Create a Visual to Go with Your Content
I find the best way to put a course or workshop together is with a PowerPoint presentation. You can use Keynote if you have a Mac, and there are other alternatives as well. Here’s my four-point workshop- or class-building process:
- If you already have a PowerPoint presentation for your talk, begin with that. If not, create a new presentation document, and put the major points from the original talk on individual sides. For example, you might place each of your main topics might on individual slides, and then you might create new slides with heading and three of your bulleted points between two other main topics for secondary points. Or maybe each of your secondary bulleted points go on individual slides as well. (Tip: Save this document as a different name at this point so you have two documents—one for the workshop and one for your general talks on the topic. Come back to it later and add graphics so the next time you speak on the topic you have visuals.
- Flesh this out with the additional points, questions, exercises, resources, etc., you decided upon after answering the questions above.
- Add graphics to illustrate your points.
- Conduct a practice run to see how long it takes to get through the presentation. Add or delete slides as necessary.
Don’t go overboard with content on your slides. You can make notes instead. It’s best to keep the slides as simple as possible; usually a snappy heading and those bullets points you used to remind yourself what to say when you speak are more than enough. Sometimes a cool picture does the trick.

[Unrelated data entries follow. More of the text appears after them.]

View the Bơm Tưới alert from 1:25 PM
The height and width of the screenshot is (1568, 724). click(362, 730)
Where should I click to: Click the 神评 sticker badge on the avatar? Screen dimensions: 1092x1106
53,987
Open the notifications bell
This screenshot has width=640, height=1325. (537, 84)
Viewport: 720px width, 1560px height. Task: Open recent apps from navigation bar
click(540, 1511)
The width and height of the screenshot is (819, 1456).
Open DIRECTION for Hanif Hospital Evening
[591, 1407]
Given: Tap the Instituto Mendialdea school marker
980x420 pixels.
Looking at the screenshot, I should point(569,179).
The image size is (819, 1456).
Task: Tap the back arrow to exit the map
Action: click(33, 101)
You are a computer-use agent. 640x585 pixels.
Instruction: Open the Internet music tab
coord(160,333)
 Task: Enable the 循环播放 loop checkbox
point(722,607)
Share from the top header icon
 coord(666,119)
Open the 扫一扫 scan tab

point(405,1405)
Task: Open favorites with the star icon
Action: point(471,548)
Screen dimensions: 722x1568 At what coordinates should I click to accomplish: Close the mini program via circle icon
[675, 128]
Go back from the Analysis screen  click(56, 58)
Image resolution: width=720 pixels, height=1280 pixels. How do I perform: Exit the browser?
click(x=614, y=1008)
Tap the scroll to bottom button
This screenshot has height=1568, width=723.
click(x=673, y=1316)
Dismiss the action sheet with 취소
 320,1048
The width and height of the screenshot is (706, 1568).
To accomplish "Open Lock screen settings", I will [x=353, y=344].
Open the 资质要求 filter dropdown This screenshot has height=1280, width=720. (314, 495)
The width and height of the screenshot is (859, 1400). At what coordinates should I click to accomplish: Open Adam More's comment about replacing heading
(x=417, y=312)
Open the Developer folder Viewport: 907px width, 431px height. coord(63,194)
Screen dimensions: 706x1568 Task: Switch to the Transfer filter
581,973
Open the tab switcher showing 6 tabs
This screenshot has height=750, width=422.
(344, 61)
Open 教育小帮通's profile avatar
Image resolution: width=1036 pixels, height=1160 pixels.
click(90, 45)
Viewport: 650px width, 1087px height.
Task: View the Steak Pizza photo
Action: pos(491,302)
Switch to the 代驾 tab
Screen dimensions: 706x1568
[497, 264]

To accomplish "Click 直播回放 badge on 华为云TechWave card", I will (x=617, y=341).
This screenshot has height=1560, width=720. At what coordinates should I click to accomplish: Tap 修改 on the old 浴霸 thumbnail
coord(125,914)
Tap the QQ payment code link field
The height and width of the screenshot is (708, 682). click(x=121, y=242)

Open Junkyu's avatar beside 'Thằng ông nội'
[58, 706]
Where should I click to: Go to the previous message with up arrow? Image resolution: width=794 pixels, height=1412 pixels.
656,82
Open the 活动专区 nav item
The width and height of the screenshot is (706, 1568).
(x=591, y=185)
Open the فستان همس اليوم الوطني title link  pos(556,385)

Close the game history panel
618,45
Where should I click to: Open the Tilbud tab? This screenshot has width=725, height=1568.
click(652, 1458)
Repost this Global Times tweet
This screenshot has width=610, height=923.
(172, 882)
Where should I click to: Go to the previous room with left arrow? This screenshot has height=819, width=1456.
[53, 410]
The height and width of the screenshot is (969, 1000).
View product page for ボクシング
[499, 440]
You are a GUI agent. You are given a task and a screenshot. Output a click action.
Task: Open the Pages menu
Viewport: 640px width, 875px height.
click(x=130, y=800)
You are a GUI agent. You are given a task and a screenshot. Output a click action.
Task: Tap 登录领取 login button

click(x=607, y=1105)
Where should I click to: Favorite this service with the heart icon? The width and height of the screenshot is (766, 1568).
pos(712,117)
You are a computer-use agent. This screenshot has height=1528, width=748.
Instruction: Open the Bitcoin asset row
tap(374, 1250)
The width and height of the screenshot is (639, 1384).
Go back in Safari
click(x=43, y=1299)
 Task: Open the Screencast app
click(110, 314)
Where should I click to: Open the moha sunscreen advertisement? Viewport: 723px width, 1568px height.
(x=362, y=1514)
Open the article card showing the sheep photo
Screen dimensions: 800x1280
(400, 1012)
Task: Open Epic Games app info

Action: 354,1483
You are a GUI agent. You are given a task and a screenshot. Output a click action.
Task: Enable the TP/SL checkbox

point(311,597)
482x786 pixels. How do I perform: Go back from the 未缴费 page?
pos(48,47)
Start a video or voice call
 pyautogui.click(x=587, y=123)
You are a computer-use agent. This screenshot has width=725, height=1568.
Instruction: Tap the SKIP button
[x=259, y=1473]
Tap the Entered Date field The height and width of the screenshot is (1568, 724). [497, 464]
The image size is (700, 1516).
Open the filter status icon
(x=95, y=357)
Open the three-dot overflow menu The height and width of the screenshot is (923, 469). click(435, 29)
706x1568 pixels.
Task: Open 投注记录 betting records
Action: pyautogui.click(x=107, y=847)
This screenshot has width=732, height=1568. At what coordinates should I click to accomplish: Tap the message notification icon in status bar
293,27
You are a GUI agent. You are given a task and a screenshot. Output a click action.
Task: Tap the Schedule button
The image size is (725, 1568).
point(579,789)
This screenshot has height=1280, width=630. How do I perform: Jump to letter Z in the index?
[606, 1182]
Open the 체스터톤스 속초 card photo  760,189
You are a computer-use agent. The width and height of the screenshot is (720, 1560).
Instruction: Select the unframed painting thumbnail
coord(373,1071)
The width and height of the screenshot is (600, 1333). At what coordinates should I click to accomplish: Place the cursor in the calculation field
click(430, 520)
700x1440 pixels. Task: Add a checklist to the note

You Can Earn Money as an Expert Teacher
Although leading workshops and classes involves speaking to smaller groups, this doesn’t mean you have to earn less money than you might speaking to larger groups. Remember, you are an expert as well as an author, and people pay to learn from experts.
Usually, you want to leverage yourself. If you can reach more people at once, you can charge less and make more. However, with a workshop or class, you can charger per person at a rate that equates to a reasonable hourly rate when multiplied by the number of people in the room. For example, if you offer a workshop based on your book, you could charge $299 for six hours. If 20 people attend, you have netted $5,980. That’s $997 per hour before any expenses. Not shabby. (Of course, you might have a room charge or other expenses to deduct.)
Often, you can get an organization to run the workshop for you for a percentage. Even doing it 50-50, you take home $2,990, which means you earned $498 per hour. Pretty good money for an author—definitely better than selling books, which you will have done at the back of the room on breaks for some extra change.
Do you think you can make a chapter of your book—or two or three—into a workshop or class using this model?